Sample preparation and phytohormone extraction
Peanut samples were ground into powder (30 Hz, 1 min). 50 mg of ground samples were placed into a 2 ml plastic microtube and dissolved in 1 ml of methanol/water/formic acid extractant (15:4:1, V/V/V). 10 μl of internal standard mixed solution (100 ng/ml) was added into the extract as internal standards (IS) for the quantification. The mixture was vortexed for 10 min., and then centrifugated at 4°C at 12000 r/min for 5 min. The supernatant was transferred to a clean plastic microtube, followed by evaporation to dryness and dissolved in 100 μl of 80% methanol (V/V), and passes through a 0.22 μm filter membrane and placed in a feed bottle for further LC-MS/MS analysis (Li et al. 2016)(Floková et al. 2014).
UPLC conditions
Sample extracts were analyzed using an UPLC-ESI-MS/MS system (UPLC, ExionLC™ AD ; MS,Applied Biosystems 6500 Triple Quadrupole). The analytical conditions were listed below. LC: column, Waters ACQUITY UPLC HSS T3 C18 (100 mm×2.1 mm i.d.,1.8 µm); solvent system: water with 0.04% acetic acid (A), acetonitrile with 0.04% acetic acid (B); gradient program, started at 5% B (0~1 min), increased to 95% B (1~8 min), 95% B (8~9 min), finally ramped back to 5% B (9.1~12 min); flow rate: 0.35 ml/min; temperature: 40°C; injection volume: 2 μl (Cai et al. 2014; Niu et al. 2014; Xiao et al. 2018).
ESI-MS/MS conditions
Linear ion trap (LIT) and triple quadrupole (QQQ) scans were acquired on a triple quadrupole-linear ion trap mass spectrometer (QTRAP), QTRAP® 6500+ LC-MS/MS System, equipped with an ESI Turbo Ion-Spray interface, operating in both positive and negative ion mode and controlled by Analyst 1.6.3 software (Sciex). The ESI source operation parameters were as follows. Ion source: ESI+/-; source temperature: 550 ℃; ion spray voltage (IS): 5500 V(Positive), -4500 V(Negative); curtain gas (CUR): set at 35 psi. Phytohormones were analyzed using scheduled multiple reaction monitoring (MRM). Data acquisitions were performed using Analyst 1.6.3 software (Sciex). Multiquant 3.0.3 software (Sciex) was used to quantify all metabolites. Mass spectrometer parameters including the declustering potentials (DP) and collision energies (CE) for individual MRM transitions were done with further DP and CE optimization. A specific set of MRM transitions were monitored for each period according to the metabolites eluted within this period (Pan et al. 2010; Šimura et al. 2018; Cui et al. 2015).

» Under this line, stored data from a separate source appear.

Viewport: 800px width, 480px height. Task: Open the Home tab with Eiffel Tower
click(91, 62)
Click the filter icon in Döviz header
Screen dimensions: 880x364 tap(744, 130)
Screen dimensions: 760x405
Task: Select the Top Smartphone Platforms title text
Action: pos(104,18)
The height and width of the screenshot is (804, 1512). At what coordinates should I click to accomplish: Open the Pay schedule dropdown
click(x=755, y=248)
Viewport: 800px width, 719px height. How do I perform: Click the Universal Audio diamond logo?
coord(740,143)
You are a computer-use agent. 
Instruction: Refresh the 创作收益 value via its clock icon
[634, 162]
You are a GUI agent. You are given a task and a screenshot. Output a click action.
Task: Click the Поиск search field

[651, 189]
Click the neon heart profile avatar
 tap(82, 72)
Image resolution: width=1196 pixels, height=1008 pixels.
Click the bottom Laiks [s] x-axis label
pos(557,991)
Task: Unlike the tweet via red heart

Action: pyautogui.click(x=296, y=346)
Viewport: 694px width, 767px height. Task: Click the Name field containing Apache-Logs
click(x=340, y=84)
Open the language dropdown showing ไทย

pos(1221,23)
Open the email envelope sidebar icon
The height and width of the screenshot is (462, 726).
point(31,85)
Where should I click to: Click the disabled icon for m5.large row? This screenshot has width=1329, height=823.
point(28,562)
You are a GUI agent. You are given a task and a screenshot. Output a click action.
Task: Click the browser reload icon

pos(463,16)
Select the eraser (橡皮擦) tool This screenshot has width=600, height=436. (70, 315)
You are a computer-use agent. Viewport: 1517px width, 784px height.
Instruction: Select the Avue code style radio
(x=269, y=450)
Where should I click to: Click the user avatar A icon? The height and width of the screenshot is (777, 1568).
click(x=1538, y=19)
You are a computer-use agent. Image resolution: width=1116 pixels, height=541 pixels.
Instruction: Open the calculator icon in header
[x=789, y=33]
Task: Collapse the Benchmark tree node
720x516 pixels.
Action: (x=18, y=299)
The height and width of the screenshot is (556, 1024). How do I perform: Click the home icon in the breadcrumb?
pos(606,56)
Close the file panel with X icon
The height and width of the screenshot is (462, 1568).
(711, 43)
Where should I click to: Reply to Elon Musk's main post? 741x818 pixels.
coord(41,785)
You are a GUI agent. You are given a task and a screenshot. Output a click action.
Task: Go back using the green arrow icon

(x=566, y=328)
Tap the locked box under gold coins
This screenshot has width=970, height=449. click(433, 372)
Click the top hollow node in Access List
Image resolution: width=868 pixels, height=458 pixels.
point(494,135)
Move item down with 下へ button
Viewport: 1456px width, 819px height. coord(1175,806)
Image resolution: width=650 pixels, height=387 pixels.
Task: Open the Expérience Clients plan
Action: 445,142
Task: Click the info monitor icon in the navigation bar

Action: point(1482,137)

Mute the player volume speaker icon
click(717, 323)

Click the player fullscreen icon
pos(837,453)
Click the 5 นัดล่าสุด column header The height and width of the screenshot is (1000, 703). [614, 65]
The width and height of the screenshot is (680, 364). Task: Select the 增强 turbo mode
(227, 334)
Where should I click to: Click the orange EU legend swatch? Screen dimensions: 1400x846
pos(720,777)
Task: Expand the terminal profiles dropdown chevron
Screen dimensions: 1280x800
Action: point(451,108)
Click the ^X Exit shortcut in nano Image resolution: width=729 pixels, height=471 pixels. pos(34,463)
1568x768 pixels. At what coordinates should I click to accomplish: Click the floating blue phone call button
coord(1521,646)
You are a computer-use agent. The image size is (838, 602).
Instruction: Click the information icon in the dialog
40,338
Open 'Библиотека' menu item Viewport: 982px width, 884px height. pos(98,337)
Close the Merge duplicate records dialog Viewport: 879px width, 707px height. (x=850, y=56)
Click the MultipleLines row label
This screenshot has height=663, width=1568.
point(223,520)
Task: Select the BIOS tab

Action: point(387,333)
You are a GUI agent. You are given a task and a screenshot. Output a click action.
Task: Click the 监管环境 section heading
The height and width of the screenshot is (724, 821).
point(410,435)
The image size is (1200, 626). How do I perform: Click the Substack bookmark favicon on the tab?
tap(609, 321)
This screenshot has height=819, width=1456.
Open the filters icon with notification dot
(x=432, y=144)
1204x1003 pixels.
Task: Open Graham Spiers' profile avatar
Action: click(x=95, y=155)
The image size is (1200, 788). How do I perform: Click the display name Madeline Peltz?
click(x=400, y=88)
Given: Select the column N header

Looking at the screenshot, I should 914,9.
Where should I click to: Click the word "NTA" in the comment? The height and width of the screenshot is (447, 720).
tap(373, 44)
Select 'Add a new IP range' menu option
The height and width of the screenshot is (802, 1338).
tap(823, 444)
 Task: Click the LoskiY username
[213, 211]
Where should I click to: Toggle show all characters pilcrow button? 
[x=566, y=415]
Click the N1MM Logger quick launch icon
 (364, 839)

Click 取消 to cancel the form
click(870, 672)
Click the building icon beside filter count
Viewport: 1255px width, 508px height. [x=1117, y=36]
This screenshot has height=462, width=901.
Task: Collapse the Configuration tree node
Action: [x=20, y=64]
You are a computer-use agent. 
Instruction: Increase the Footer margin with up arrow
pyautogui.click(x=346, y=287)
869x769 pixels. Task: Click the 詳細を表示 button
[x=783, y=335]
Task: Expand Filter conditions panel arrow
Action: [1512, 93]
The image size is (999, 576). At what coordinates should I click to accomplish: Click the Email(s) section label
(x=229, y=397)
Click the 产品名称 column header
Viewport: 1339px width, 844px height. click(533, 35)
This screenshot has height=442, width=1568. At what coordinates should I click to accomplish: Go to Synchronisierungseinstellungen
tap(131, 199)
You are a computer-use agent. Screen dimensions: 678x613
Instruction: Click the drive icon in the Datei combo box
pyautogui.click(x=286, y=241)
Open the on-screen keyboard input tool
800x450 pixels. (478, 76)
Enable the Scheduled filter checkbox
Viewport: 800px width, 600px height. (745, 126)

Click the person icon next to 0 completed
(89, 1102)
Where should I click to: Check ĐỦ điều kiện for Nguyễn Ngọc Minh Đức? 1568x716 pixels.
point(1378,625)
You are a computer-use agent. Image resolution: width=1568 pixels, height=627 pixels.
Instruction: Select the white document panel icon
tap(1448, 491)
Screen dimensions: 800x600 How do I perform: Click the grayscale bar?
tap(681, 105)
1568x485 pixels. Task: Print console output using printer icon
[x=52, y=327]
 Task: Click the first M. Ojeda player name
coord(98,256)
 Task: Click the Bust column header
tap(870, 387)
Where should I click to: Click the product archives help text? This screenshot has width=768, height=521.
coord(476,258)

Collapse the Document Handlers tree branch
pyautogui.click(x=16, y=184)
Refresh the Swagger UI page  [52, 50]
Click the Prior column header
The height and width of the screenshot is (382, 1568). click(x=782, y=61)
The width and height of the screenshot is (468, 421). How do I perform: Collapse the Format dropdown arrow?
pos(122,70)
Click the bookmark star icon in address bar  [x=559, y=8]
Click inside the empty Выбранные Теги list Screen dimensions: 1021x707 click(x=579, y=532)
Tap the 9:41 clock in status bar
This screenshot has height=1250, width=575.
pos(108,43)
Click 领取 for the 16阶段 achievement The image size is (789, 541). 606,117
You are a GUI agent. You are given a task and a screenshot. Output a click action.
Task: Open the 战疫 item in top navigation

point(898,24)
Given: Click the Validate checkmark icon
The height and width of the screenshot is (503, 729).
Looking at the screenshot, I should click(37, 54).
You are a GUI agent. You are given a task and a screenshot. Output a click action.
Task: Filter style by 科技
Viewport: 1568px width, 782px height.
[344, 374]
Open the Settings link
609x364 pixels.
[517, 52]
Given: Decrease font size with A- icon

Detection of phytohormones
Phytohormones contents were detected by MetWare(http://www.metware.cn/) based on the AB Sciex QTRAP 6500 LC-MS/MS platform. A total of 75 phytohormones belonging to 5 categories, namely auxins, cytokinins (CK), ethylene (ETH), gibberellins (GA) and strigolactones (SL), were analyzed in the present study.
Screening for differential phytohormones
Phytohormones were considered significantly different for fold change ≥ 2 or fold change ≤ 0.5 in experimental groups as compared with the control groups. Where,fold change=(Value in experimental group)/(Value in control group).